## YOUR GOAL
Please rewrite the records starting at the line containing "Task: Click the zoom in plus button" and ending at the line containing "This screenshot has width=667, height=500.", with "zoom in" changed to "zoom out" and nothing else altered.

** BEGIN RECORDS SHOWN **

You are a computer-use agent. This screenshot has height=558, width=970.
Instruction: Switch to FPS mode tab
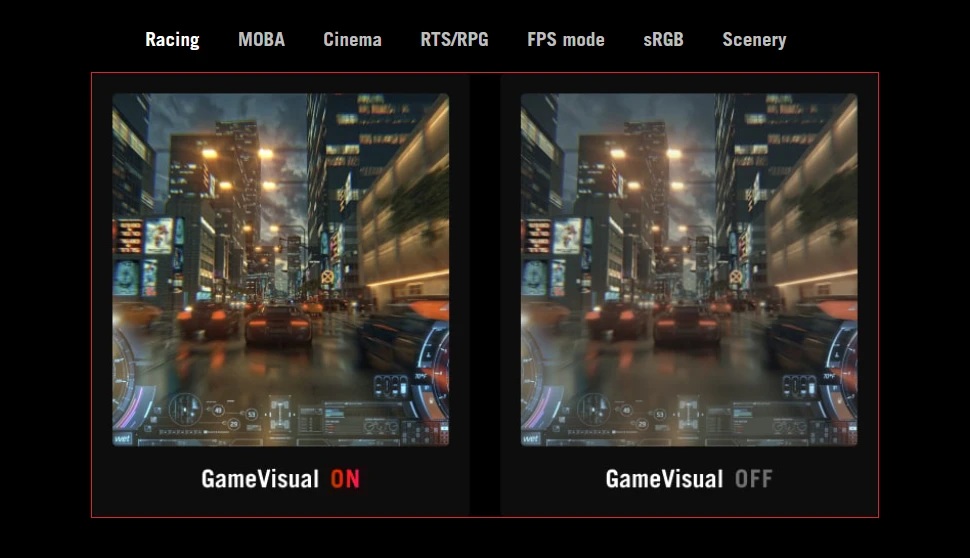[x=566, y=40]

** END RECORDS SHOWN **
** BEGIN RECORDS SHOWN **

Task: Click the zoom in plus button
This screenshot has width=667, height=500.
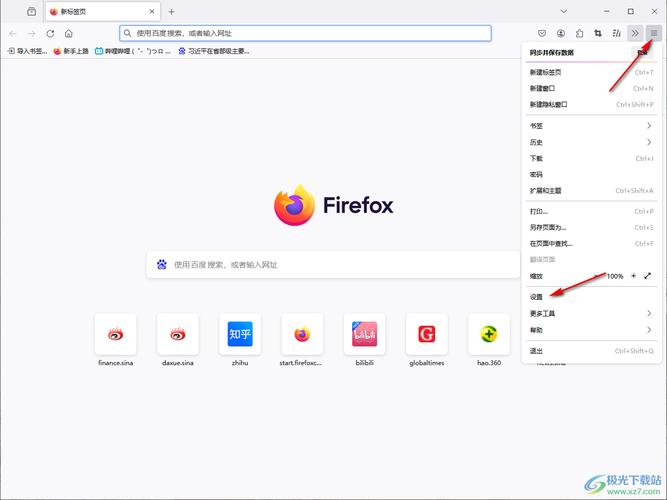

** END RECORDS SHOWN **

## ANSWER FOR THIS EXERCISE
Task: Click the zoom out plus button
This screenshot has width=667, height=500.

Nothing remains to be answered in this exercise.